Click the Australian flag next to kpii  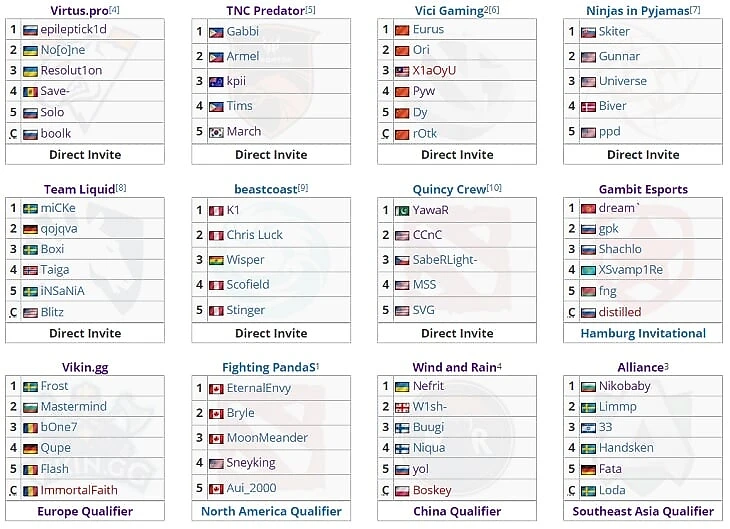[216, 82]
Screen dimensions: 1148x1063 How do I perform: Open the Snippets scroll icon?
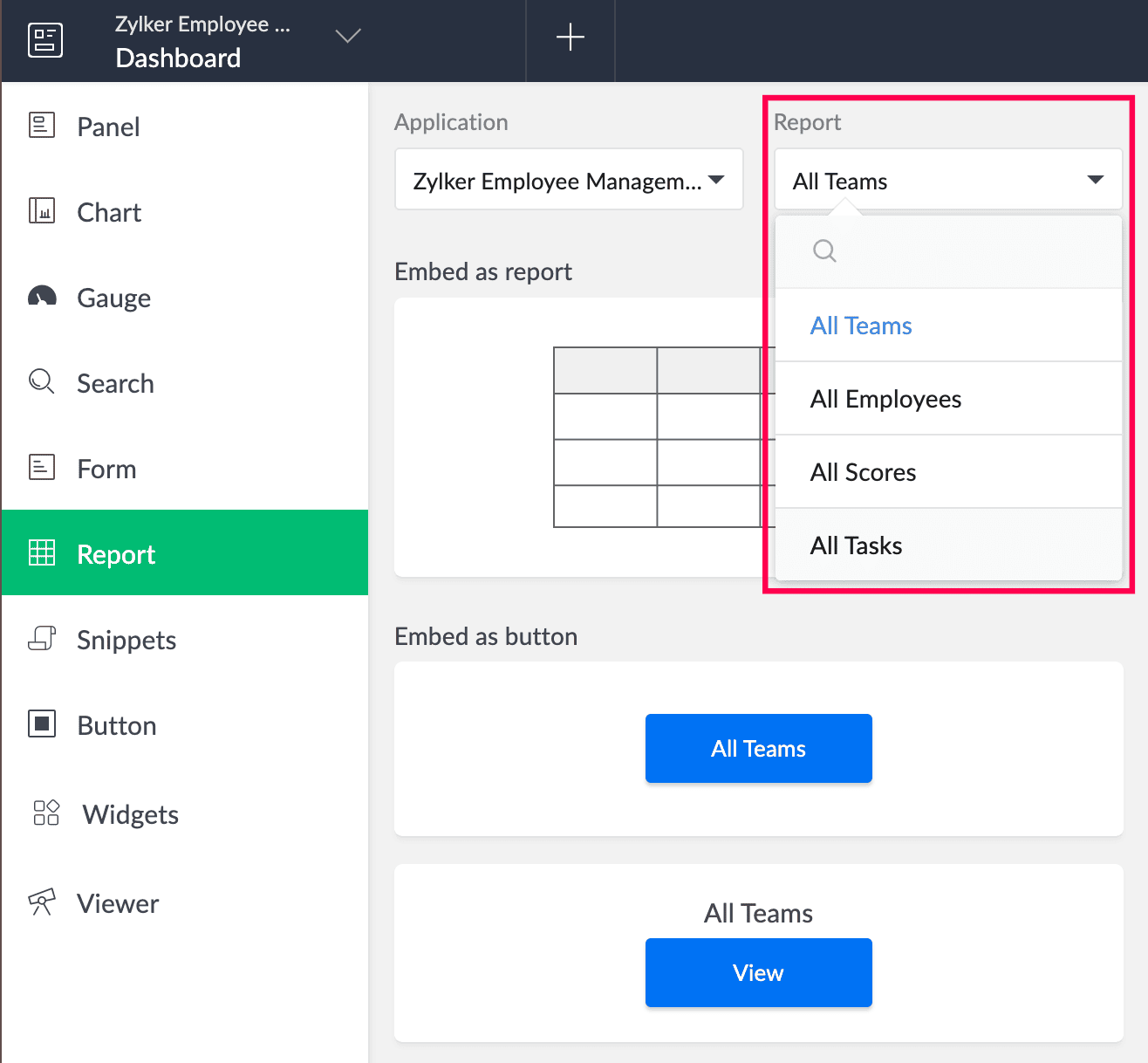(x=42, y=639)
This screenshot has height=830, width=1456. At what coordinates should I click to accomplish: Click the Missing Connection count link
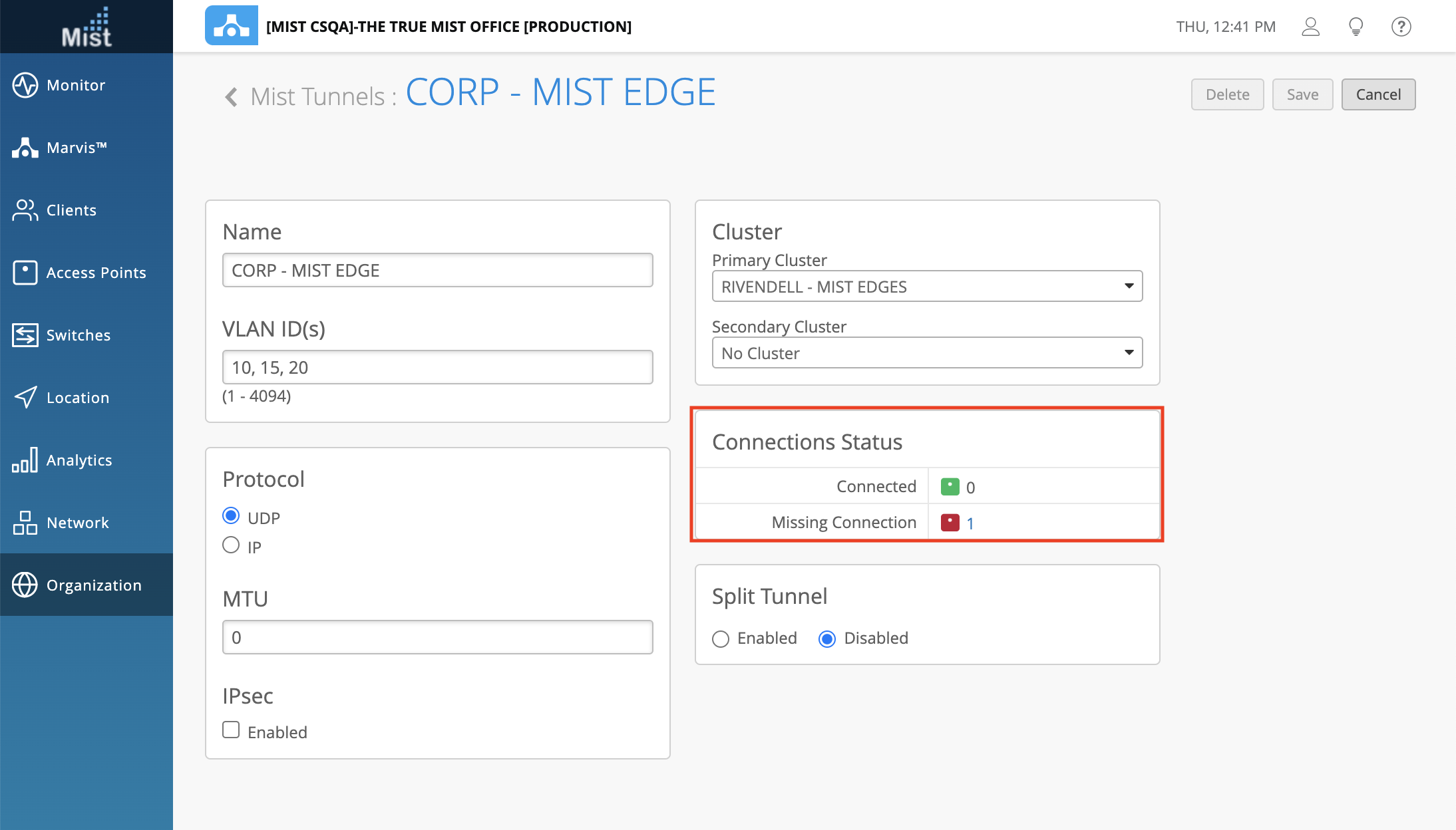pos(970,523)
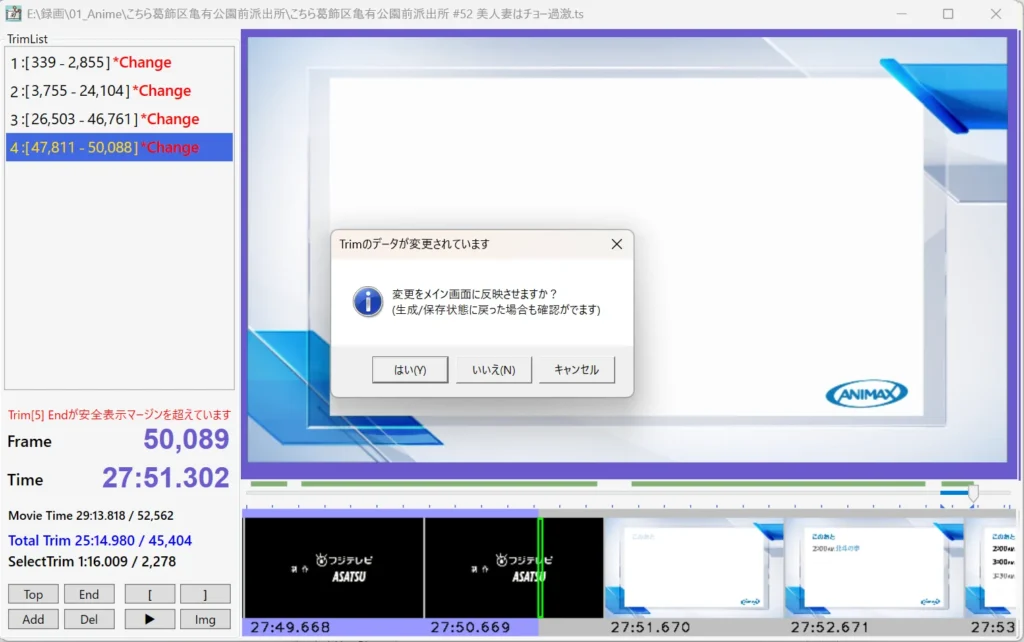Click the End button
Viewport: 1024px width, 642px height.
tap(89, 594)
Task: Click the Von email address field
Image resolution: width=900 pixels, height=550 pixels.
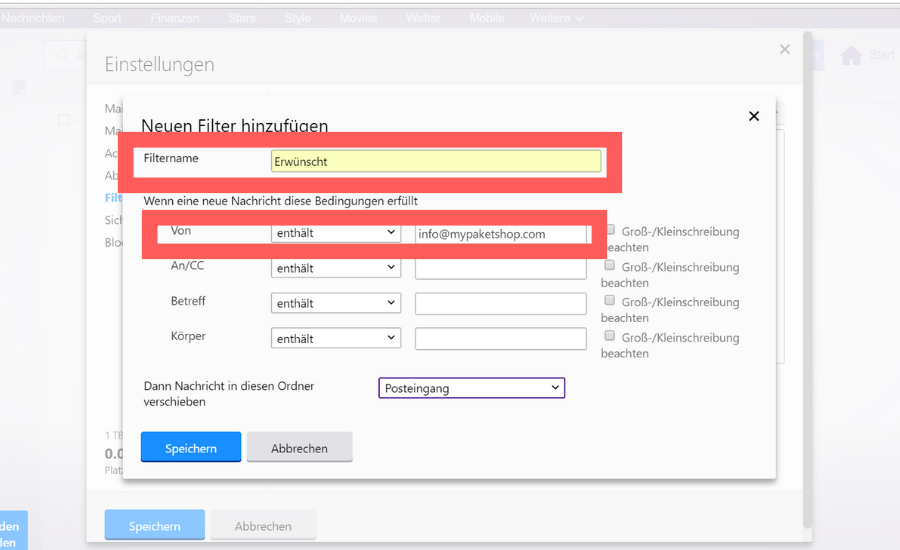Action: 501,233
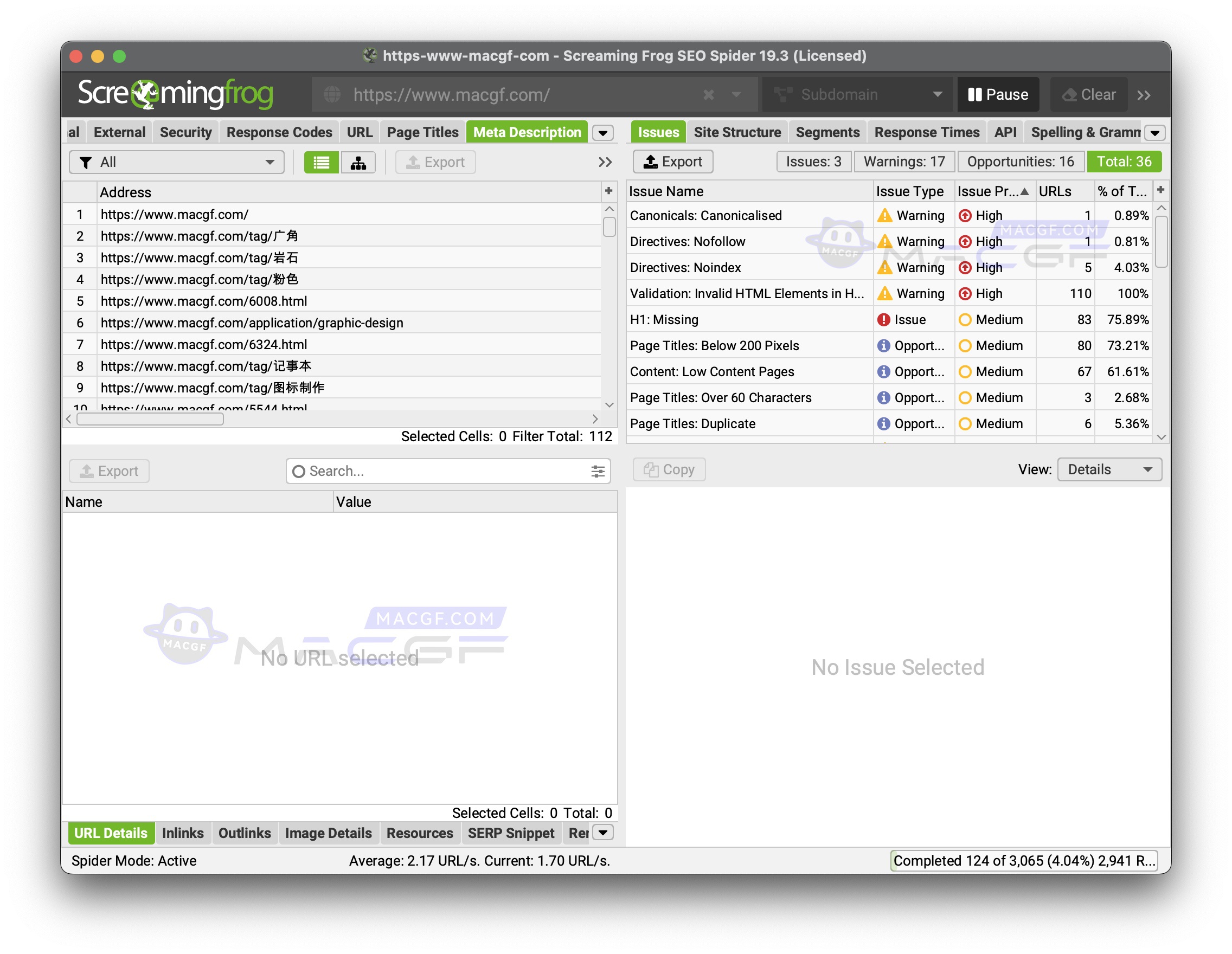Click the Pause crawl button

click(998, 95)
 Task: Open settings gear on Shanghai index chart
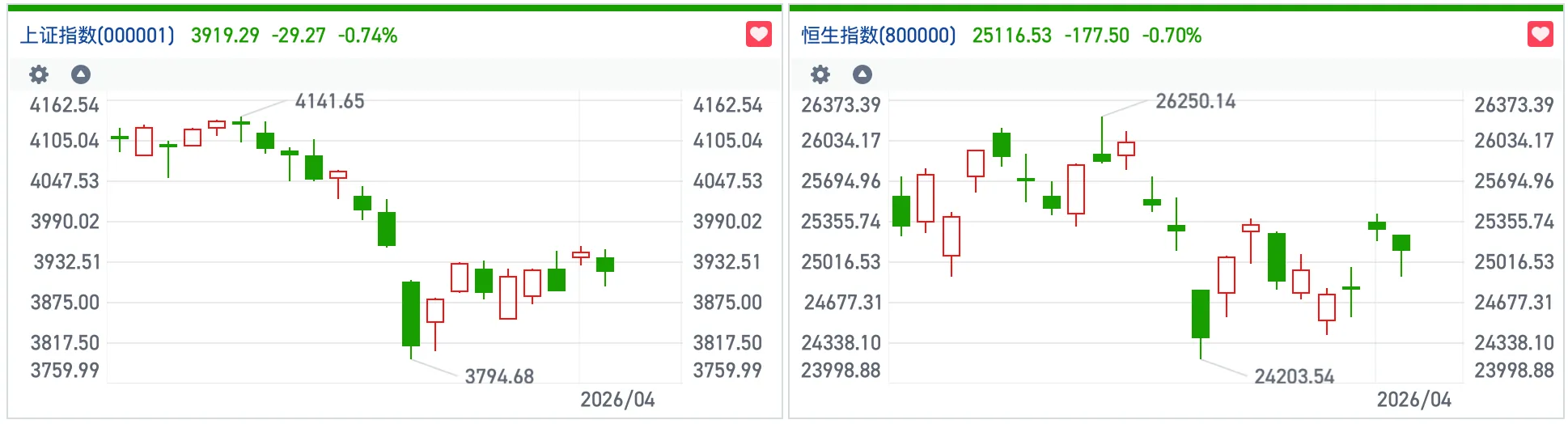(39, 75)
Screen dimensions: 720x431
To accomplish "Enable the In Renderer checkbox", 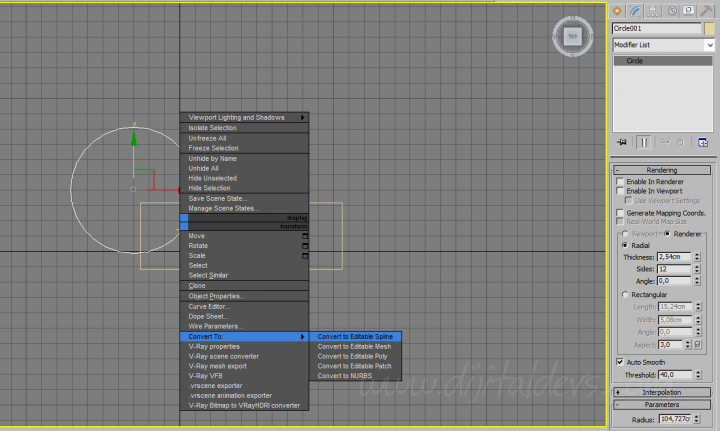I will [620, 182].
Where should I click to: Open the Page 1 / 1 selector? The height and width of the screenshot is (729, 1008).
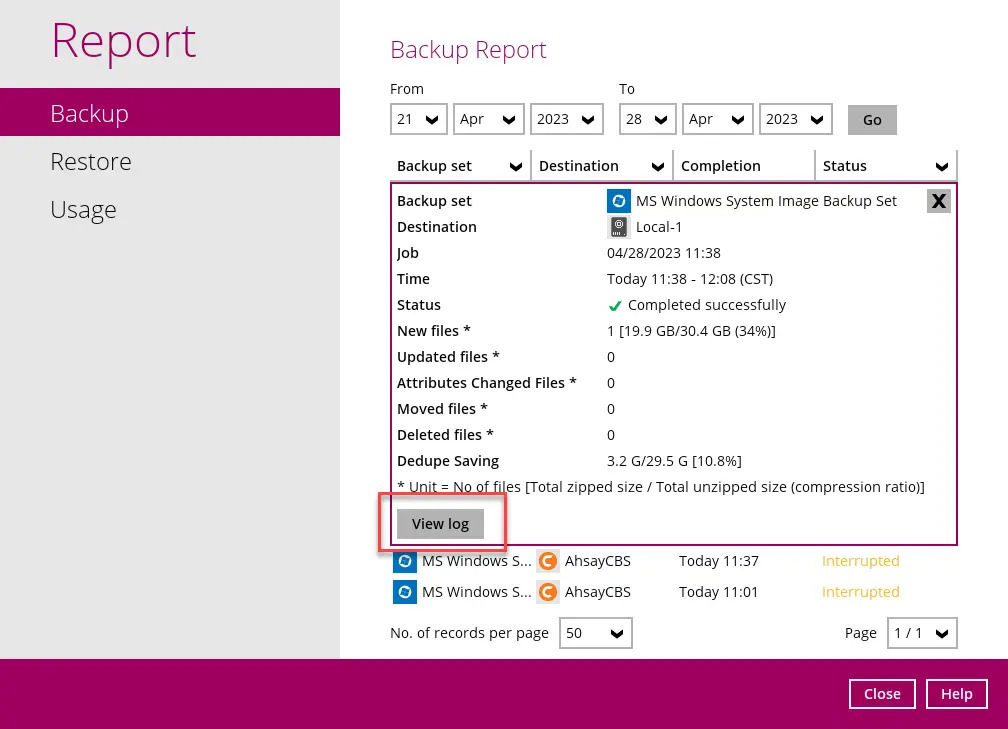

Problema planteado -
Enumera todas las líneas de los ítems de arriba que contengan la cadena "width".

Respuesta -
This screenshot has height=830, width=1456. At what coordinates should I click to accomplish: Click the Missing Connection count link
Viewport: 1024px width, 642px height.
Image resolution: width=900 pixels, height=550 pixels.
Where should I click to: Open the Page 1 / 1 selector? The height and width of the screenshot is (729, 1008).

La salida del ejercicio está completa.